#### What the exercise asks
Count the lines below that contain the string "Select", treating uppercase and lowercase as different. Reply with the number only.

++++ Data for processing ++++

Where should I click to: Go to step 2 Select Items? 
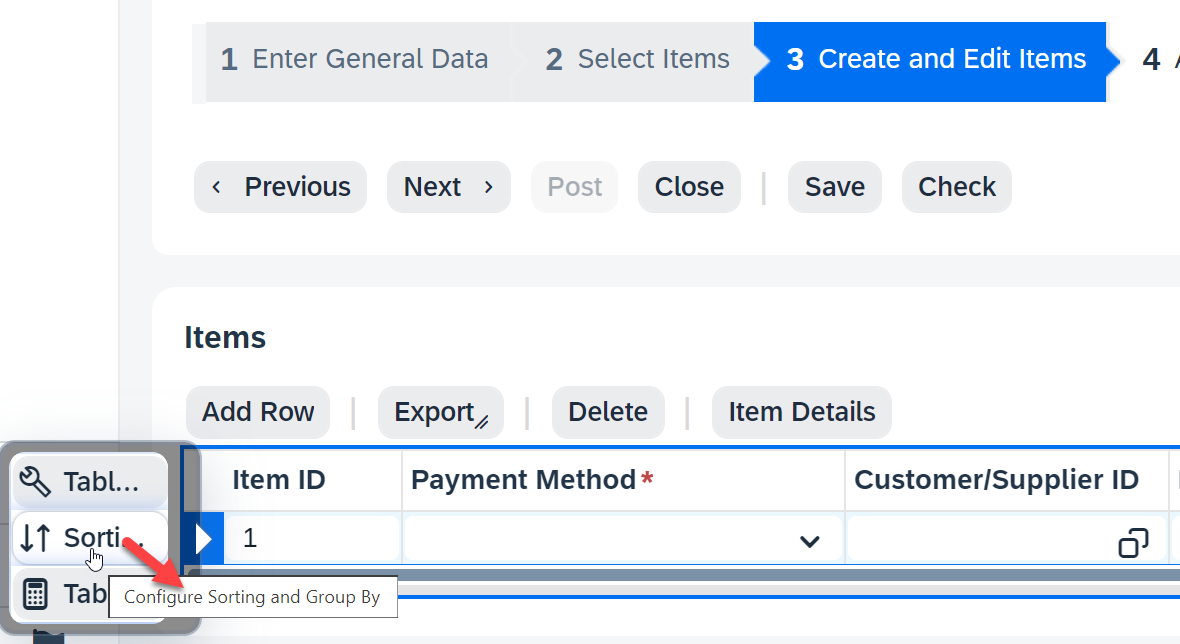pos(637,59)
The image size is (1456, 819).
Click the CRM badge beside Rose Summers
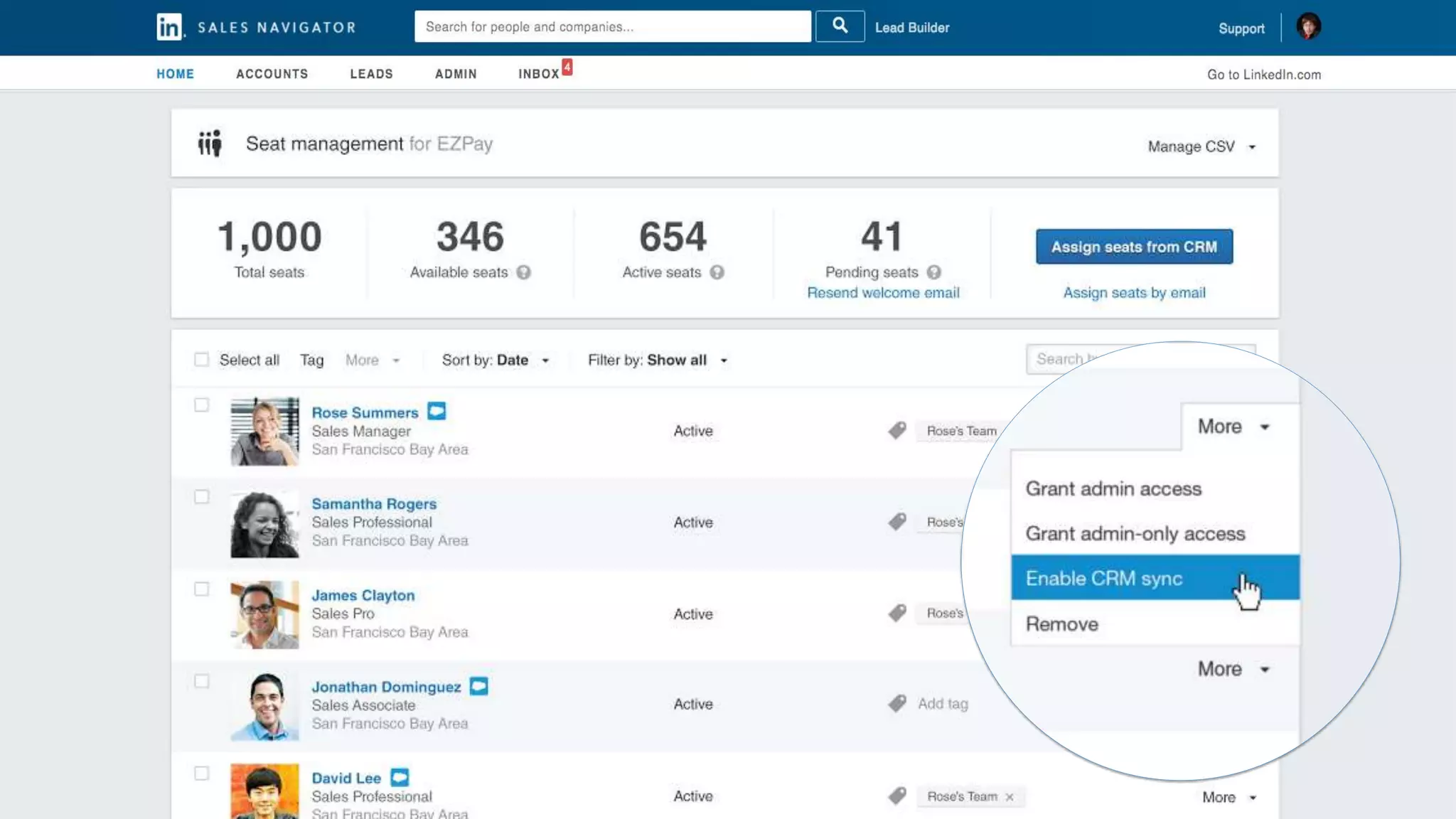point(437,412)
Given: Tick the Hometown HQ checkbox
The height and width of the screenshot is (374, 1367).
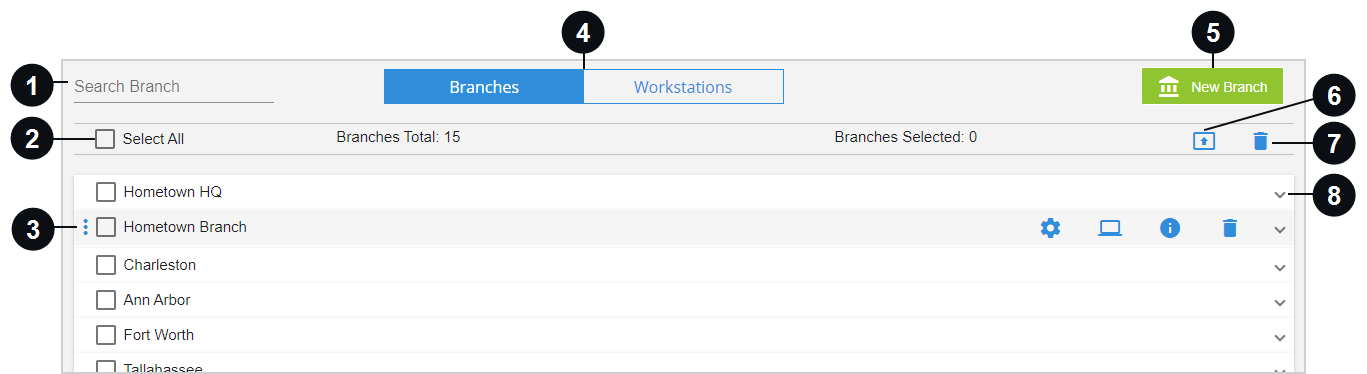Looking at the screenshot, I should 106,192.
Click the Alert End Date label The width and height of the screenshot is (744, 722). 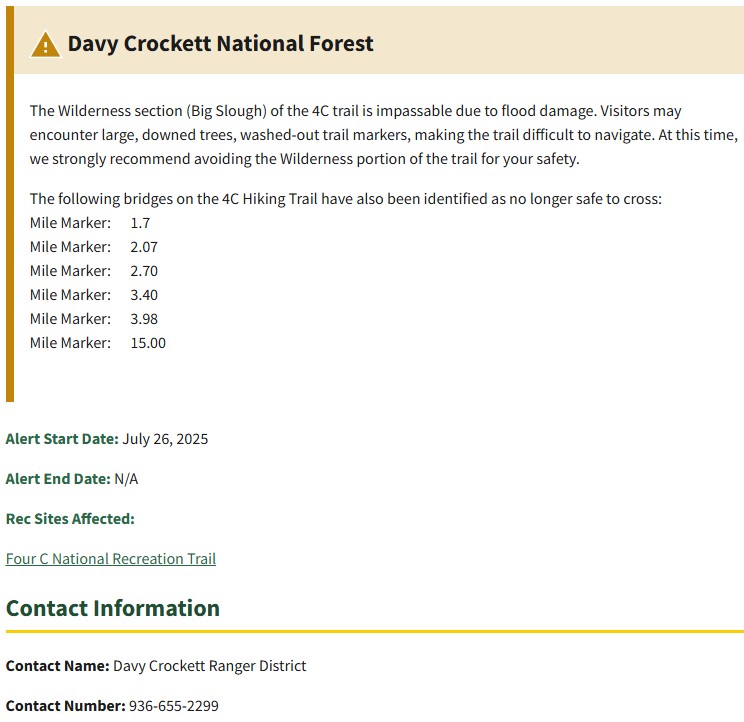coord(58,479)
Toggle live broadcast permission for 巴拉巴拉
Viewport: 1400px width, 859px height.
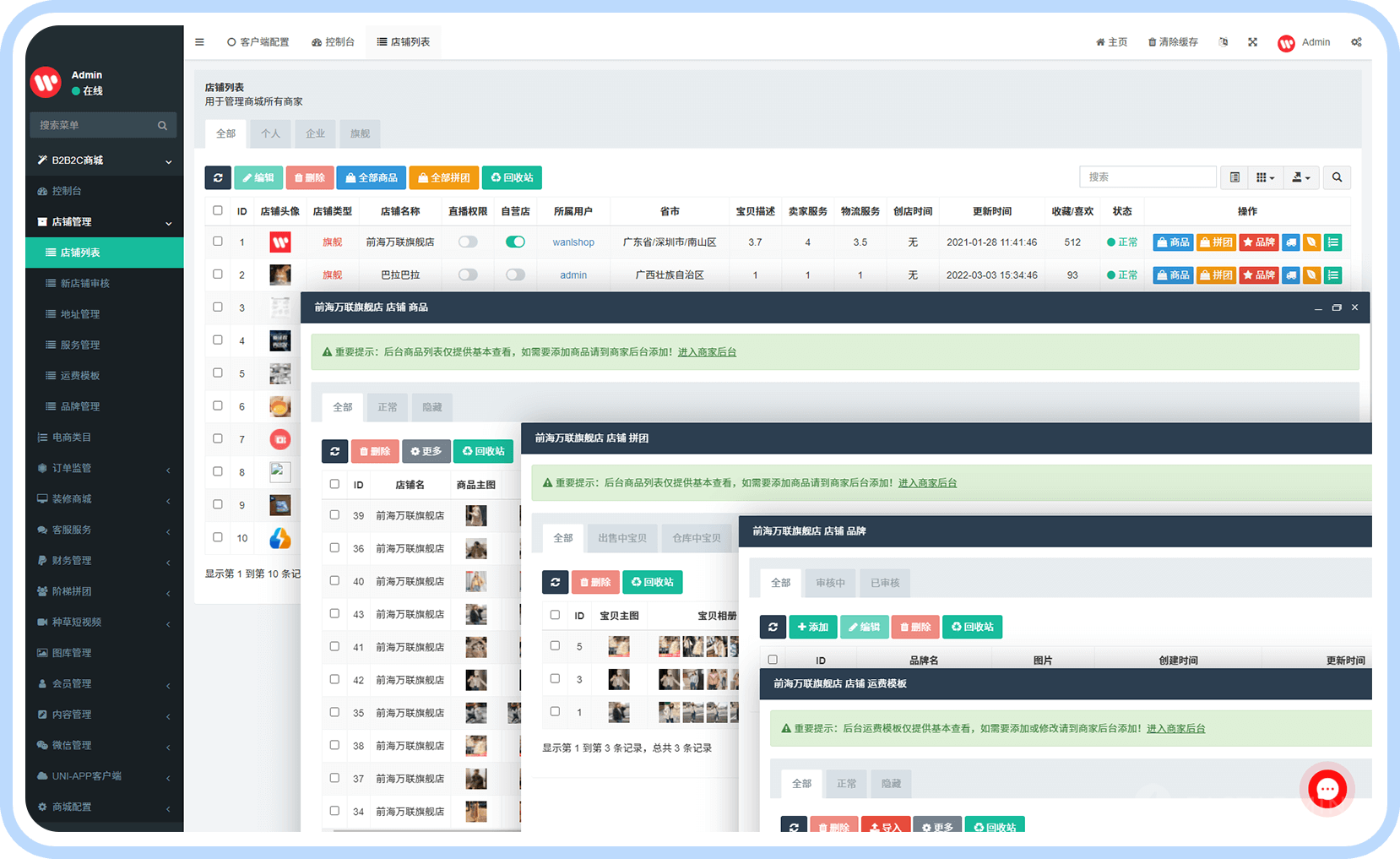point(468,275)
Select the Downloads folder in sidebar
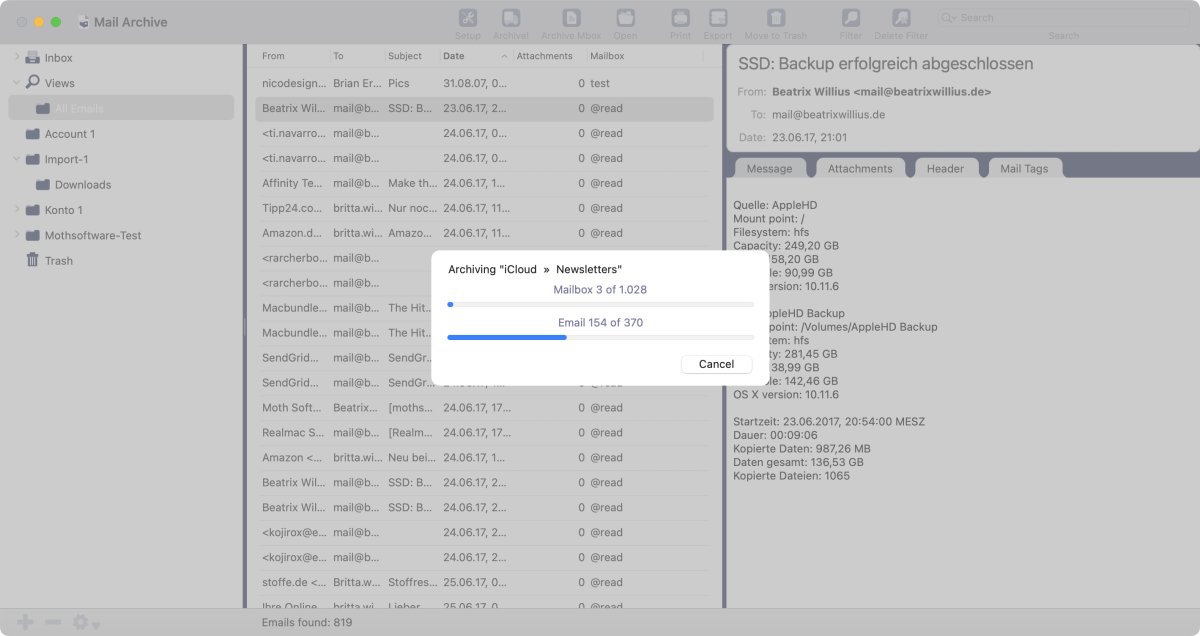 point(82,185)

++++

#### Answer to the task
2